[PROMPT]
Retype each entry below exactly as it stands.

(SUPPLIED MATERIAL Opens)

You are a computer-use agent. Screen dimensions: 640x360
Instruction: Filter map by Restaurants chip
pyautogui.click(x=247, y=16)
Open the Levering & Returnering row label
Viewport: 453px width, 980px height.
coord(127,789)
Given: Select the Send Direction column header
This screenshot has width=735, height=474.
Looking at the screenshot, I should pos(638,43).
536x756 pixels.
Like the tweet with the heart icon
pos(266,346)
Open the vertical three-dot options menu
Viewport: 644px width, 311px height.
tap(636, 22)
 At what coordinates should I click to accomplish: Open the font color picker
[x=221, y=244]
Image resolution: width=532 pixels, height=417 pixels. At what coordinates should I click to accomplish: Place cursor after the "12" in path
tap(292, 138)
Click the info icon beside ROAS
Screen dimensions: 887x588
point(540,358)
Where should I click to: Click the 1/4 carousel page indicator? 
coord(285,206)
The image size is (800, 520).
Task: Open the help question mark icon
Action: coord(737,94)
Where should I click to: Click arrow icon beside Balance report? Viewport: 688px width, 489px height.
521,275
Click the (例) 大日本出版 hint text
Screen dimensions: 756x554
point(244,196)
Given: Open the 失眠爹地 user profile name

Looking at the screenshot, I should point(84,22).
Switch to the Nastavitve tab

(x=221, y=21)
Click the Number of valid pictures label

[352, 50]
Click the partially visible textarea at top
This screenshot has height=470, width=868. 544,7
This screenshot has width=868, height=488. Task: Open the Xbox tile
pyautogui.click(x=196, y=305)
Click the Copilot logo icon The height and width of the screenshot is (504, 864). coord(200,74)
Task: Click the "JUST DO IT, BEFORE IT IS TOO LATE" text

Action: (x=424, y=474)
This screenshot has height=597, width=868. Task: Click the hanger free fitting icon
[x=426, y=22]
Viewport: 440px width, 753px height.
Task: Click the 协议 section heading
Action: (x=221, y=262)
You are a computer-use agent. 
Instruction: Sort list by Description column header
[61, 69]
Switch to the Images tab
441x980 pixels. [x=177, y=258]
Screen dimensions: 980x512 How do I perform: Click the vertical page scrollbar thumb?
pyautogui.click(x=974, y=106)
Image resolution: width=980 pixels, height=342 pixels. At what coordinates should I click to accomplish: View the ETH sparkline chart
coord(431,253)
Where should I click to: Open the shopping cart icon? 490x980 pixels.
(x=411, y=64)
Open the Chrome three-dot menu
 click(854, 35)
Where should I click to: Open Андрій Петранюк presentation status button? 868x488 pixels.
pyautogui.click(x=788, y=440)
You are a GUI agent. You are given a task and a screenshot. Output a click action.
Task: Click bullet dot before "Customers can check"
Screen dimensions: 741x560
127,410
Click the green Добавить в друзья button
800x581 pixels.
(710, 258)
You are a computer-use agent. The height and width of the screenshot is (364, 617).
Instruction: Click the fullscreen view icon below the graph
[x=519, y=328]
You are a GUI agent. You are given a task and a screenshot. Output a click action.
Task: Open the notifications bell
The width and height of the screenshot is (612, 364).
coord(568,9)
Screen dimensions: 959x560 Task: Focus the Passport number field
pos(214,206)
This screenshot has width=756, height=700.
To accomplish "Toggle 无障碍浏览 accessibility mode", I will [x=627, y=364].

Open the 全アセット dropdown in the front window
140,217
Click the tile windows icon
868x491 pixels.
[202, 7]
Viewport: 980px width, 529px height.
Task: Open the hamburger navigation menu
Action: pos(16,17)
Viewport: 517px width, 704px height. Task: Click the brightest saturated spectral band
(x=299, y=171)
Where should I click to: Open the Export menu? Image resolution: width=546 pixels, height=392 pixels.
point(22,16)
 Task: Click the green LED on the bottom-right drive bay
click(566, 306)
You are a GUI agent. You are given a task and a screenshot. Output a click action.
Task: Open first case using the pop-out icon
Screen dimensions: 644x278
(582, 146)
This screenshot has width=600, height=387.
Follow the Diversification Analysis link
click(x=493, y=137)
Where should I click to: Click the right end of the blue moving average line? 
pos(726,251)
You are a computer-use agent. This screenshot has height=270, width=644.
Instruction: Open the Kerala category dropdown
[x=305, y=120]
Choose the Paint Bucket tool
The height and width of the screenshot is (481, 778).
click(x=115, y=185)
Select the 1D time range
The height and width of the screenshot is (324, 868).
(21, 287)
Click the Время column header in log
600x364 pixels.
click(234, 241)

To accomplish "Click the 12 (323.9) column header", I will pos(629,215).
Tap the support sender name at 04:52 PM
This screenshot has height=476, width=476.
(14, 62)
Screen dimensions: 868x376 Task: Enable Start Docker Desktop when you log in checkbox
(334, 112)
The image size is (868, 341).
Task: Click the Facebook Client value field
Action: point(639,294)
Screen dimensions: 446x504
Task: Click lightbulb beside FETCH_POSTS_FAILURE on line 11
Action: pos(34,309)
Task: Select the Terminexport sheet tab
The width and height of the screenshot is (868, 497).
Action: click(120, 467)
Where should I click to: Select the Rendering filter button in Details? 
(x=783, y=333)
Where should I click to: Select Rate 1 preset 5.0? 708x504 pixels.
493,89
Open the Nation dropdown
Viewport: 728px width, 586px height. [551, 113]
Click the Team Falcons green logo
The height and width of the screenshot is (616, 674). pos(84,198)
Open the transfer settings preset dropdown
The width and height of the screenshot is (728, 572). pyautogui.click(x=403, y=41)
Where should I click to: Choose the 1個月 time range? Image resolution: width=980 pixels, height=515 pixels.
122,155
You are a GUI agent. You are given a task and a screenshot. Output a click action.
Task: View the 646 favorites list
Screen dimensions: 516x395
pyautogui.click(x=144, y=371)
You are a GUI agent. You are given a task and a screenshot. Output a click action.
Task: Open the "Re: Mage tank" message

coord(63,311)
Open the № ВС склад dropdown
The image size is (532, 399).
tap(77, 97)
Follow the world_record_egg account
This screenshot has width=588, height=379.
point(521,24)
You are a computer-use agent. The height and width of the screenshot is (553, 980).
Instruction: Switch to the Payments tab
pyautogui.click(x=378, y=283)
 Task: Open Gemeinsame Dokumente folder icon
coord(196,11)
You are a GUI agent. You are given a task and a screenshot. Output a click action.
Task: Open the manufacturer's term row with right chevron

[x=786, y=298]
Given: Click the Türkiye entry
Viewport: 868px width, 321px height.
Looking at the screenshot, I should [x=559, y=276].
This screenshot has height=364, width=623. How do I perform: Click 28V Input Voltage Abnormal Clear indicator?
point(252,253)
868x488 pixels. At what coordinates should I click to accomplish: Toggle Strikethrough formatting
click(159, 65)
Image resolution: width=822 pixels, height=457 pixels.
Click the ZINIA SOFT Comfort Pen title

(SUPPLIED MATERIAL Closes)

[ANSWER TO THIS EXERCISE]
You are a computer-use agent. Screen dimensions: 640x360
Instruction: Filter map by Restaurants chip
pyautogui.click(x=247, y=16)
Open the Levering & Returnering row label
Viewport: 453px width, 980px height.
coord(127,789)
Given: Select the Send Direction column header
This screenshot has width=735, height=474.
Looking at the screenshot, I should pos(638,43).
536x756 pixels.
Like the tweet with the heart icon
pos(266,346)
Open the vertical three-dot options menu
Viewport: 644px width, 311px height.
tap(636, 22)
 At what coordinates should I click to accomplish: Open the font color picker
[x=221, y=244]
Image resolution: width=532 pixels, height=417 pixels. At what coordinates should I click to accomplish: Place cursor after the "12" in path
tap(292, 138)
Click the info icon beside ROAS
Screen dimensions: 887x588
point(540,358)
Where should I click to: Click the 1/4 carousel page indicator? 
coord(285,206)
The image size is (800, 520).
Task: Open the help question mark icon
Action: coord(737,94)
Where should I click to: Click arrow icon beside Balance report? Viewport: 688px width, 489px height.
521,275
Click the (例) 大日本出版 hint text
Screen dimensions: 756x554
point(244,196)
Given: Open the 失眠爹地 user profile name

Looking at the screenshot, I should point(84,22).
Switch to the Nastavitve tab

(x=221, y=21)
Click the Number of valid pictures label

[352, 50]
Click the partially visible textarea at top
This screenshot has height=470, width=868. 544,7
This screenshot has width=868, height=488. Task: Open the Xbox tile
pyautogui.click(x=196, y=305)
Click the Copilot logo icon The height and width of the screenshot is (504, 864). coord(200,74)
Task: Click the "JUST DO IT, BEFORE IT IS TOO LATE" text

Action: (x=424, y=474)
This screenshot has height=597, width=868. Task: Click the hanger free fitting icon
[x=426, y=22]
Viewport: 440px width, 753px height.
Task: Click the 协议 section heading
Action: (x=221, y=262)
You are a computer-use agent. 
Instruction: Sort list by Description column header
[61, 69]
Switch to the Images tab
441x980 pixels. [x=177, y=258]
Screen dimensions: 980x512 How do I perform: Click the vertical page scrollbar thumb?
pyautogui.click(x=974, y=106)
Image resolution: width=980 pixels, height=342 pixels. At what coordinates should I click to accomplish: View the ETH sparkline chart
coord(431,253)
Where should I click to: Open the shopping cart icon? 490x980 pixels.
(x=411, y=64)
Open the Chrome three-dot menu
 click(854, 35)
Where should I click to: Open Андрій Петранюк presentation status button? 868x488 pixels.
pyautogui.click(x=788, y=440)
You are a GUI agent. You are given a task and a screenshot. Output a click action.
Task: Click bullet dot before "Customers can check"
Screen dimensions: 741x560
127,410
Click the green Добавить в друзья button
800x581 pixels.
(710, 258)
You are a computer-use agent. The height and width of the screenshot is (364, 617).
Instruction: Click the fullscreen view icon below the graph
[x=519, y=328]
You are a GUI agent. You are given a task and a screenshot. Output a click action.
Task: Open the notifications bell
The width and height of the screenshot is (612, 364).
coord(568,9)
Screen dimensions: 959x560 Task: Focus the Passport number field
pos(214,206)
This screenshot has width=756, height=700.
To accomplish "Toggle 无障碍浏览 accessibility mode", I will [x=627, y=364].

Open the 全アセット dropdown in the front window
140,217
Click the tile windows icon
868x491 pixels.
[202, 7]
Viewport: 980px width, 529px height.
Task: Open the hamburger navigation menu
Action: pos(16,17)
Viewport: 517px width, 704px height. Task: Click the brightest saturated spectral band
(x=299, y=171)
Where should I click to: Open the Export menu? Image resolution: width=546 pixels, height=392 pixels.
point(22,16)
 Task: Click the green LED on the bottom-right drive bay
click(566, 306)
You are a GUI agent. You are given a task and a screenshot. Output a click action.
Task: Open first case using the pop-out icon
Screen dimensions: 644x278
(582, 146)
This screenshot has width=600, height=387.
Follow the Diversification Analysis link
click(x=493, y=137)
Where should I click to: Click the right end of the blue moving average line? 
pos(726,251)
You are a computer-use agent. This screenshot has height=270, width=644.
Instruction: Open the Kerala category dropdown
[x=305, y=120]
Choose the Paint Bucket tool
The height and width of the screenshot is (481, 778).
click(x=115, y=185)
Select the 1D time range
The height and width of the screenshot is (324, 868).
(21, 287)
Click the Время column header in log
600x364 pixels.
click(234, 241)

To accomplish "Click the 12 (323.9) column header", I will pos(629,215).
Tap the support sender name at 04:52 PM
This screenshot has height=476, width=476.
(14, 62)
Screen dimensions: 868x376 Task: Enable Start Docker Desktop when you log in checkbox
(334, 112)
The image size is (868, 341).
Task: Click the Facebook Client value field
Action: point(639,294)
Screen dimensions: 446x504
Task: Click lightbulb beside FETCH_POSTS_FAILURE on line 11
Action: pos(34,309)
Task: Select the Terminexport sheet tab
The width and height of the screenshot is (868, 497).
Action: click(120, 467)
Where should I click to: Select the Rendering filter button in Details? 
(x=783, y=333)
Where should I click to: Select Rate 1 preset 5.0? 708x504 pixels.
493,89
Open the Nation dropdown
Viewport: 728px width, 586px height. [551, 113]
Click the Team Falcons green logo
The height and width of the screenshot is (616, 674). pos(84,198)
Open the transfer settings preset dropdown
The width and height of the screenshot is (728, 572). pyautogui.click(x=403, y=41)
Where should I click to: Choose the 1個月 time range? Image resolution: width=980 pixels, height=515 pixels.
122,155
You are a GUI agent. You are given a task and a screenshot. Output a click action.
Task: View the 646 favorites list
Screen dimensions: 516x395
pyautogui.click(x=144, y=371)
You are a GUI agent. You are given a task and a screenshot. Output a click action.
Task: Open the "Re: Mage tank" message

coord(63,311)
Open the № ВС склад dropdown
The image size is (532, 399).
tap(77, 97)
Follow the world_record_egg account
This screenshot has width=588, height=379.
point(521,24)
You are a computer-use agent. The height and width of the screenshot is (553, 980).
Instruction: Switch to the Payments tab
pyautogui.click(x=378, y=283)
 Task: Open Gemeinsame Dokumente folder icon
coord(196,11)
You are a GUI agent. You are given a task and a screenshot. Output a click action.
Task: Open the manufacturer's term row with right chevron

[x=786, y=298]
Given: Click the Türkiye entry
Viewport: 868px width, 321px height.
Looking at the screenshot, I should [x=559, y=276].
This screenshot has height=364, width=623. How do I perform: Click 28V Input Voltage Abnormal Clear indicator?
point(252,253)
868x488 pixels. At what coordinates should I click to accomplish: Toggle Strikethrough formatting
click(159, 65)
Image resolution: width=822 pixels, height=457 pixels.
Click the ZINIA SOFT Comfort Pen title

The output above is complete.